Information shown:
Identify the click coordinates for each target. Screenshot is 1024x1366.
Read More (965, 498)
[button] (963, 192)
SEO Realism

--

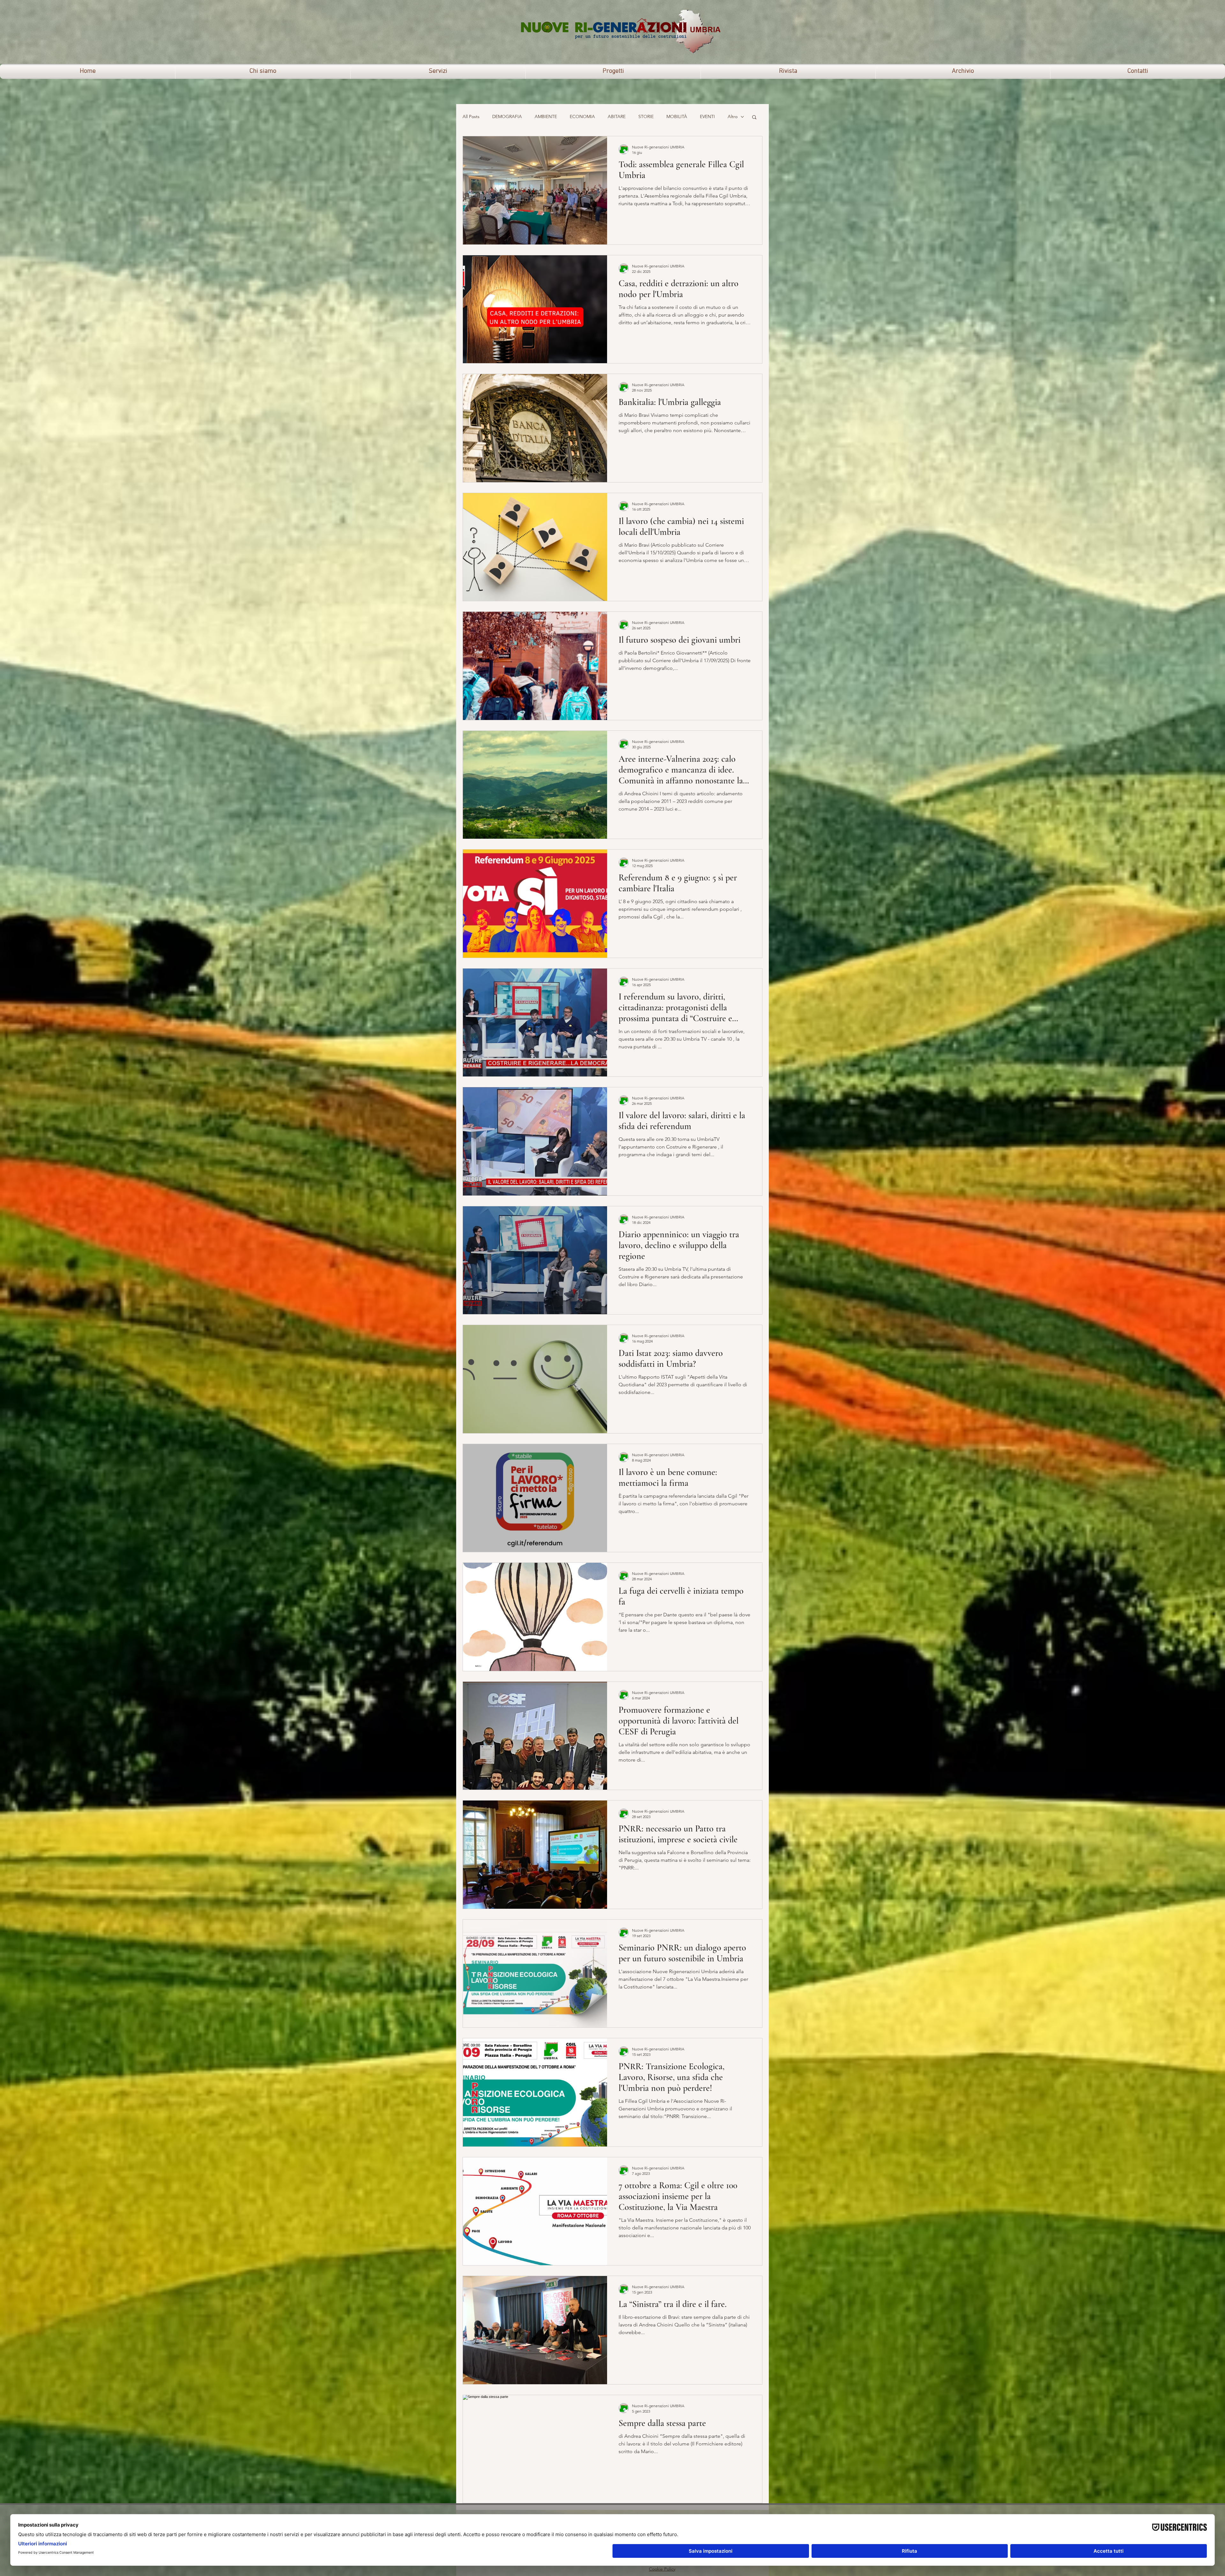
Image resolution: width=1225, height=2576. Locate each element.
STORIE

Exercise brief:
Repeat, word for word, the lines above between the line holding "Identify the click" and the line holding "SEO Realism", inclusive; omit everything else.

Your response:
Identify the click coordinates for each target. Screenshot is 1024x1366.
Read More (965, 498)
[button] (963, 192)
SEO Realism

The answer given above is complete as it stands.